● Directive 1
Set down word for word the passage of the thread on spell-checker encoding, starting with "For aspell: aspell" and going on through "doesn't that help?".

Closed dagolden closed 10 years ago
@pghmcfc, I couldn't replicate your error on v5.14.4. What is your locale set to? I'm wondering if that has an effect on things.
note: there's a virt
stopword that I believe was added simply for virtù
also bug digging for encoding bugs mentioned elsewhere...
https://github.com/sartak/test-spelling/pull/3 This may have relevant encoding information (part of the reason I adopted this module was to hopefully eventually fix this )
Aspell has an --encoding option, but defaults to locale. Possibly others do a well. If we set :utf8 on the output handle and document that, and if Test::Spelling sets the right encoding option to UTF-8, that might even handle people with non UTF-8 locales.
Another moving part is IPC::Run3 pumping that string to STDIN. I have no idea if that affects encoding. I think that if we set :utf8 on the handle, then the string just winds up with octets and gets passed to STDIN as octets and that's what we want.
Highlighting @sartak and @karenetheridge to consider Test::Spelling implications.
I've created a branch topic/utf8
with a test that demonstrates the problem. Interestingly, it only really failed when I added Japanese, which changes the internal representation spewed to the output handle.
I suspect that just calling binmode to set :utf8 on the output handle will "fix" this, but then Test::Spelling needs to tell spell checkers to expect UTF-8 on STDIN and ignore locale.
I'm going out for a while, so I'll check back later.
For aspell: aspell --encoding=utf-8 -c <file>
ispell can only handle latin1 (the documentation explicitly states that non-european character sets aren't supported) -- http://mintaka.sdsu.edu/GF/bibliog/ispell/multi.html -- so if ispell is configured as the preferred checker the best we can do is raise a warning if there are characters outside this range in the stream
hunspell seems to be in the same boat as ispell -- http://sourceforge.net/projects/hunspell/files/Hunspell/Documentation/
hunspell has a -i option to specify the input encoding; doesn't that help?
Perhaps Pod::Spell needs an option (to pass on to Pod::Wordlist) for whether to strip words containing characters above 0xff.
Then the handle binmode can be left to Test::Spelling (or whatever else uses it). Depending on the spellchecker available, it can set the "no_wide_chars" setting and set the binmode on the handle to ":utf8" or ":encoding(latin1)".

● Directive 2
Resize the lines of the listing starting with the line with "greater [649, 1450]" and going on through the end of the listing, both ends included. Give only these lines again, with any requests kept, and multiply every coordinate by 1.15, rounding to whole numbers with halves rounded up.

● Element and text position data
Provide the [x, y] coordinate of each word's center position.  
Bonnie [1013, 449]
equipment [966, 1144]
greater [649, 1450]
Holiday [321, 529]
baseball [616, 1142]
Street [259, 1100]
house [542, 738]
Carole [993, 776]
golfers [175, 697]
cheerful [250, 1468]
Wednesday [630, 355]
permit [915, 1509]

● Task result 1
For aspell: aspell --encoding=utf-8 -c <file>
ispell can only handle latin1 (the documentation explicitly states that non-european character sets aren't supported) -- http://mintaka.sdsu.edu/GF/bibliog/ispell/multi.html -- so if ispell is configured as the preferred checker the best we can do is raise a warning if there are characters outside this range in the stream
hunspell seems to be in the same boat as ispell -- http://sourceforge.net/projects/hunspell/files/Hunspell/Documentation/
hunspell has a -i option to specify the input encoding; doesn't that help?

● Task result 2
greater [746, 1668]
Holiday [369, 608]
baseball [708, 1313]
Street [298, 1265]
house [623, 849]
Carole [1142, 892]
golfers [201, 802]
cheerful [288, 1688]
Wednesday [725, 408]
permit [1052, 1735]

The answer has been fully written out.